In honor of Black History month, we’re featuring Black-led organizations and talking to their leaders about their work, and the importance of African American representation in nonprofits. Today, we talk to Karen A. Newton Cole, the Executive Director of Neighborhood Legal Services Program (NLSP) in Washington, DC.

About Neighborhood Legal Services Program

Founded over 50 years ago, NLSP is a community-based, nonprofit legal services organization providing free legal information, advice and representation to low-income District of Columbia residents on civil legal matters. They are committed to equal access to justice and working toward a more just and equitable Washington DC for all residents.

At one point there were 10 neighborhood law offices, but as real estate became more expensive, the number of offices reduced.
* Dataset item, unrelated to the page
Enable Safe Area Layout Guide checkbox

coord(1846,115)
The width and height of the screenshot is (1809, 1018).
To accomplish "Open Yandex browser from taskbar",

Today, NLSP has three offices, maintaining a presence in the most impoverished areas of DC.

NLSP has a unique board structure in that one third of their board are community members eligible for services. They always have co-chairs, one is a client-eligible community member and the other is usually from a major law firm. This structure allows them to draw on the perspective of those they are serving. As an organization, NLSP is dedicated to supporting individuals and the culture of the community. As Karen says, “This city is a rich tapestry, we shouldn’t miss out on that.”

Karen Newton


Karen’s Career

Viewing the law as a great equalizer, Karen decided to be a lawyer at the age of 13. She was so eager to begin her career that she went through undergrad in three years. Originally, Karen attended a traditional law school, but became disenchanted. She transferred to Antioch, at the time it was only law school with mandatory clinical hours. Today, that structure is much more common.

Her first legal job was as a staff attorney with NLSP in 1989. After moving to a public interest law firm that specialized in housing, Karen eventually served as a member of the Senior Executive Service with the US Department of Housing and Urban Development (HUD) for almost 20 years. She returned as Executive Director of NLSP in 2017.

The Importance of Having African-Americans in Nonprofit Leadership

Karen remembers being a staff attorney with NLSP and stopping on her way to a meeting to kick off her shoes and play Double Dutch with kids on the street. People would call out, “There goes the lady lawyer.” These experiences solidified for her the importance of representation. She knows that if children aren’t exposed to people who look like them in different walks of life, they’re more constrained in what they believe they can do.

Over 90% of NLSP’s clients are African-American, so it’s important that some of the lawyers in the office look like the clients. People are attracted to what they know, and what’s familiar. Karen believes there are things that you experience differently when you’re raised as a minority, and that the familiarity helps clients.

In Karen’s view, simply having African-American lawyers and staff isn’t enough. She wants to ensure that NLSP avoids a “do gooder” mindset that might disenfranchise clients. For Karen, and NLSP, it’s important that for clients, the only difference between NLSP and a traditional law firm is that they don’t pay the lawyers at NLSP. Just as with a traditional firm, the client is in charge of their case.

At Brighter Strategies, we’re thrilled to have the opportunity to work with NLSP and help Karen and the organization with their mission.